> Brief: Please filter the data below down to the lines holding the string "screenshot".

> Input records:
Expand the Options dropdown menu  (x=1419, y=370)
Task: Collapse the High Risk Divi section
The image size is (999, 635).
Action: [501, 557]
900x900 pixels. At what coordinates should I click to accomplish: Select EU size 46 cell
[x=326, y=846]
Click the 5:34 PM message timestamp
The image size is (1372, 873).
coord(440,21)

...

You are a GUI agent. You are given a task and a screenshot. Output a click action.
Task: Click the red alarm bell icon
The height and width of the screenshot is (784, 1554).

> Expected answer:
You are a GUI agent. You are given a task and a screenshot. Output a click action.
The height and width of the screenshot is (784, 1554).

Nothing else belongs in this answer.